Choosing a put strike close to the current market price provides robust downside protection but increases the cost, even with the offsetting call sale. Because the premium received from selling the call option often offsets the premium paid for the put option, the net cost to enter the position is minimal or even zero.
When to Choose Collar Over Protective Puts for Risk Management
By establishing a floor and a ceiling, the investor removes the uncertainty of extreme price fluctuations, converting the variable performance of the underlying asset into a fixed-range outcome. Simultaneously, they will sell a call option at a higher strike price, which generates premium income to offset the cost of the purchased put.

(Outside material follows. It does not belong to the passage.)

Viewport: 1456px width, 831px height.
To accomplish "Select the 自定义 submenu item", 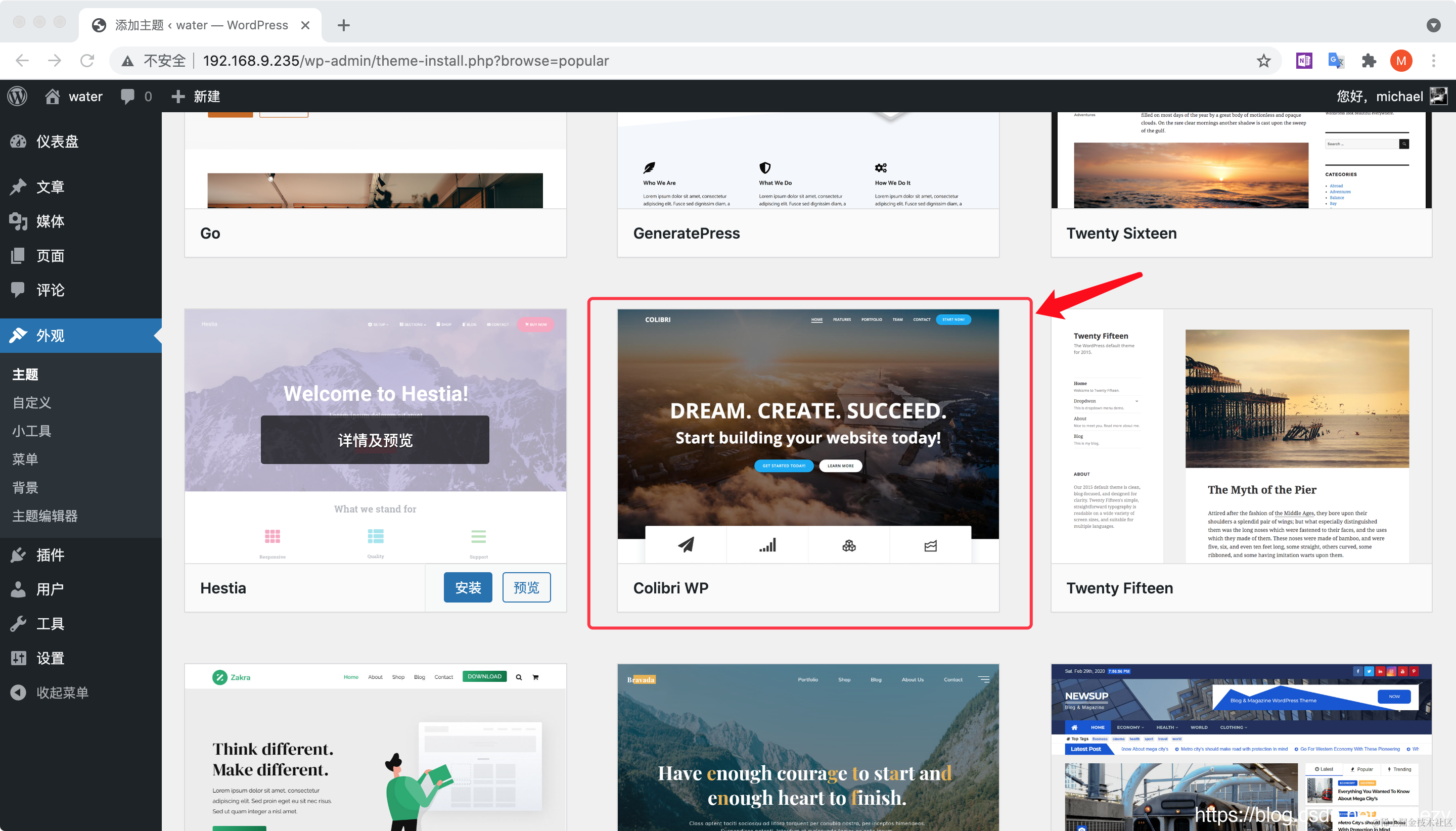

Corporate treasurers utilize currency collars to hedge foreign exchange risk, locking in a range for future transactions. This is particularly valuable for those who need to ensure a specific value at a future date, such as when planning to sell an asset to fund a liability.
When to Choose Collar Over Protective Puts for Cost-Effective Protection
Cost Efficiency and Market Conditions One of the most appealing aspects of a collar is its cost efficiency. Practical Applications in the Market Collars are employed across various sectors of the financial markets.
More About What is a collar in finance
Looking at What is a collar in finance from another angle can help expand the discussion and give readers a second clear paragraph under the same section.
More perspective on What is a collar in finance can make the topic easier to follow by connecting earlier points with a few simple takeaways.